Uematsu continues to perform certain pieces in his Dear Friends: Music from Final Fantasy concert series. The music of VI has also appeared in various official concerts and live albums, such as 20020220 Music from Final Fantasy, a live recording of an orchestra performing music from the series including "Terra's Theme". In 1994, "Aria di Mezzo Carattere" was played as "Love Oath, Maria and Draco" by the Tokyo Philharmonic Orchestra for the fourth entry in their Orchestral Game Music Concerts series.
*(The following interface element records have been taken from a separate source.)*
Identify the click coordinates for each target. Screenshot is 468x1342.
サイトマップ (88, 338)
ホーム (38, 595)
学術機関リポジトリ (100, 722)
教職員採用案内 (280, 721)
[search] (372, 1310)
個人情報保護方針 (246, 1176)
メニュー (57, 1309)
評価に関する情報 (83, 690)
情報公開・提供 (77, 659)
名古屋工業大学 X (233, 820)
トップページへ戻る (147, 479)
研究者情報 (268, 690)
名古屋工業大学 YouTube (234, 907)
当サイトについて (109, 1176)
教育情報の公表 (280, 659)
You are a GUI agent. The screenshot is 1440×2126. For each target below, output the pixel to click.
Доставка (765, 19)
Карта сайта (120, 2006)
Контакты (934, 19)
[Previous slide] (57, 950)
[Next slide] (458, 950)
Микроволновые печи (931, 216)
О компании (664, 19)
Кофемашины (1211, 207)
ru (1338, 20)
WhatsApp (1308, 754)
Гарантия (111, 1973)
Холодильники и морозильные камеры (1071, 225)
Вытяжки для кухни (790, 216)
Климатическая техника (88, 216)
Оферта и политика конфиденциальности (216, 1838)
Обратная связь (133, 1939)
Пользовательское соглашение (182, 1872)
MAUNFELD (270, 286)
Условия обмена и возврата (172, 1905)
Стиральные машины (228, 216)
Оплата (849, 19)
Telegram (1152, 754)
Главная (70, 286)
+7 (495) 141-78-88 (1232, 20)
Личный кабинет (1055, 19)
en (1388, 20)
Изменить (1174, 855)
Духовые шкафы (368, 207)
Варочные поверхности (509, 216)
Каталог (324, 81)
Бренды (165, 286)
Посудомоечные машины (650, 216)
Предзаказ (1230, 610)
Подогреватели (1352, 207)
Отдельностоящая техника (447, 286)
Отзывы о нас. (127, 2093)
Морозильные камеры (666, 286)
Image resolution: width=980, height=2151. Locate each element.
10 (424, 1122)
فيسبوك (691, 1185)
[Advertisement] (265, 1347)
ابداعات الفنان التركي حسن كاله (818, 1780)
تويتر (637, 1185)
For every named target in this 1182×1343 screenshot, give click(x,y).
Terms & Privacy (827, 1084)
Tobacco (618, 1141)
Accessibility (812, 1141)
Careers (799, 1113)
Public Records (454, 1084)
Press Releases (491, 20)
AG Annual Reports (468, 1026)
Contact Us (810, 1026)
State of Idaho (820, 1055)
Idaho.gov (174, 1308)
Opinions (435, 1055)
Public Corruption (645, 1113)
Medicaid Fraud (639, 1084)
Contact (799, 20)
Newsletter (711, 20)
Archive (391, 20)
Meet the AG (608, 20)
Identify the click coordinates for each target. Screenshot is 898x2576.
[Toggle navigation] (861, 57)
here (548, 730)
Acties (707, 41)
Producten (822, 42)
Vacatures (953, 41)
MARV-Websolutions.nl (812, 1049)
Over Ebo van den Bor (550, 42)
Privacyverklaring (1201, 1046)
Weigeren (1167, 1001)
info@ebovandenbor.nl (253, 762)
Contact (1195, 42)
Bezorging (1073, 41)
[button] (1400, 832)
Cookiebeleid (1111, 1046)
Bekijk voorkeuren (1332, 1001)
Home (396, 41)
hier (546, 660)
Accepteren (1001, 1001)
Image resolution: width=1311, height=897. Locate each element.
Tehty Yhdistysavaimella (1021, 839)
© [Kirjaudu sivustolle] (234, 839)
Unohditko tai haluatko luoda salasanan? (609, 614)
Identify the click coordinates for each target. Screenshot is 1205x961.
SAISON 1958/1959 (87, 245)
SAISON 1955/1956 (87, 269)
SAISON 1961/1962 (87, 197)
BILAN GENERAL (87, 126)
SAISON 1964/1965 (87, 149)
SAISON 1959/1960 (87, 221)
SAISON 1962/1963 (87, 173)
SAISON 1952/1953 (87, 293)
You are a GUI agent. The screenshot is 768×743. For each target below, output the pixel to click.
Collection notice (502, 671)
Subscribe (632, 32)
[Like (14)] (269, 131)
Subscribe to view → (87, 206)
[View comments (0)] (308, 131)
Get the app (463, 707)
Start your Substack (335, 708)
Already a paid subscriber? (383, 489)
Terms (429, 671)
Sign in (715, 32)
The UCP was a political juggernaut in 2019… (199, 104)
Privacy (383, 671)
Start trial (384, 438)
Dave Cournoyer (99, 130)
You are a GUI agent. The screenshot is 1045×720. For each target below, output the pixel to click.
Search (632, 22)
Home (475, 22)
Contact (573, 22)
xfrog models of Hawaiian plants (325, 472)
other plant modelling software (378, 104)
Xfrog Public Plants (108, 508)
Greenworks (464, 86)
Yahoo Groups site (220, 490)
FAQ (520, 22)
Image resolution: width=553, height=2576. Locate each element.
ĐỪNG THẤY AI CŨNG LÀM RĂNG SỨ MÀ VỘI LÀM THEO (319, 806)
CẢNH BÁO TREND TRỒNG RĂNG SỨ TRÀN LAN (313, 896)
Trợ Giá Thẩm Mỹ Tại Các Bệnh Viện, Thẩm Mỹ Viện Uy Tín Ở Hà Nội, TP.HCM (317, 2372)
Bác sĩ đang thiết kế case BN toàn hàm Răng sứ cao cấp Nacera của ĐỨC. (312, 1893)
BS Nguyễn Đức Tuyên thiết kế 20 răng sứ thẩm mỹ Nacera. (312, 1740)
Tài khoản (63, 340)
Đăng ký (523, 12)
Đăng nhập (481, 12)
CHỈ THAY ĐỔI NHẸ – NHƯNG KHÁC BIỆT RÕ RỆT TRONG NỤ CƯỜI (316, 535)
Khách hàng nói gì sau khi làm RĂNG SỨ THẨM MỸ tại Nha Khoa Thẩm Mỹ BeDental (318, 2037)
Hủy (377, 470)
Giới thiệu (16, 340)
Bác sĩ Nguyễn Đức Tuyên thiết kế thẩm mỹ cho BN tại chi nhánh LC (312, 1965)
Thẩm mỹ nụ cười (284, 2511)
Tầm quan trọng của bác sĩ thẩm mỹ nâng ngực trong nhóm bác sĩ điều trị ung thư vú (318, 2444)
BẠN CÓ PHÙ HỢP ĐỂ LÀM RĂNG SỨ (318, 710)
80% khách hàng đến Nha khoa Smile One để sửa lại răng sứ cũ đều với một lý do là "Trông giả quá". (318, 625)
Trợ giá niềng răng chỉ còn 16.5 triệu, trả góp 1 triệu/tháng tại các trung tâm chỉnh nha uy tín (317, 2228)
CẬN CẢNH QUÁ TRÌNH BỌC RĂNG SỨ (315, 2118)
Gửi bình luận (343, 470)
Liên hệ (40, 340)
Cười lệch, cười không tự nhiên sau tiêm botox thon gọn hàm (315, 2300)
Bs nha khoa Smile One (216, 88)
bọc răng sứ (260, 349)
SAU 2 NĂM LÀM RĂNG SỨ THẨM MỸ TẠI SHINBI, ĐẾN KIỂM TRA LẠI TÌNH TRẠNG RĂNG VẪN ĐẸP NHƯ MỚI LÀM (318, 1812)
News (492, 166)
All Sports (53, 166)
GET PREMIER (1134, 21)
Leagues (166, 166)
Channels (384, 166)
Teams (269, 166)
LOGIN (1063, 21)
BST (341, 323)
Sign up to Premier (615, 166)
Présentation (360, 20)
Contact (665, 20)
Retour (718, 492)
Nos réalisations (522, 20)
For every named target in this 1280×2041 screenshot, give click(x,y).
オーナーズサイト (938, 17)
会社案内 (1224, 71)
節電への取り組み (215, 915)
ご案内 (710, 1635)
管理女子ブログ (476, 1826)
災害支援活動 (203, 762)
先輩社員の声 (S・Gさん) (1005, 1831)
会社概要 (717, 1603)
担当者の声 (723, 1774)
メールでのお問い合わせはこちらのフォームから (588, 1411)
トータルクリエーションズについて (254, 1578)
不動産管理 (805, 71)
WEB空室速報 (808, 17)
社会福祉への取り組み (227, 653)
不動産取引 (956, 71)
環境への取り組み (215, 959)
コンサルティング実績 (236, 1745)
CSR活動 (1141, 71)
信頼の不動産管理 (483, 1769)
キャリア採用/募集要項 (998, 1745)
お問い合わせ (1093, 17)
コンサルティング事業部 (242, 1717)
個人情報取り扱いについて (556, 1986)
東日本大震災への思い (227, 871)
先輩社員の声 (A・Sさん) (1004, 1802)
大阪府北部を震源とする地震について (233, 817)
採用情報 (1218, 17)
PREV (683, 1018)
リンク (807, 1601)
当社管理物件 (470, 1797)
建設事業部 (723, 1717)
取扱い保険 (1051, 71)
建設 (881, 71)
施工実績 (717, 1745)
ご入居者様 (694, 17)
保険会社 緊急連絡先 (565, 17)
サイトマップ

Additionally, the aria was also performed by the New Japan Philharmonic Orchestra in the Tour de Japon: Music from Final Fantasy concert series. Independent but officially licensed releases of VI music have been composed by such groups as Project Majestic Mix, which focuses on arranging video game music. Selections also appear on Japanese remix albums, called dojin music, and on English remixing websites. In 2012, a Kickstarter campaign for OverClocked ReMix was funded at over $150,000 for the creation of a freely-released multiple-disc album of remixes of the music from the game, led by Andrew Aversa. The album, Balance and Ruin, contains 74 tracks from 74 artists, each with its own unique style.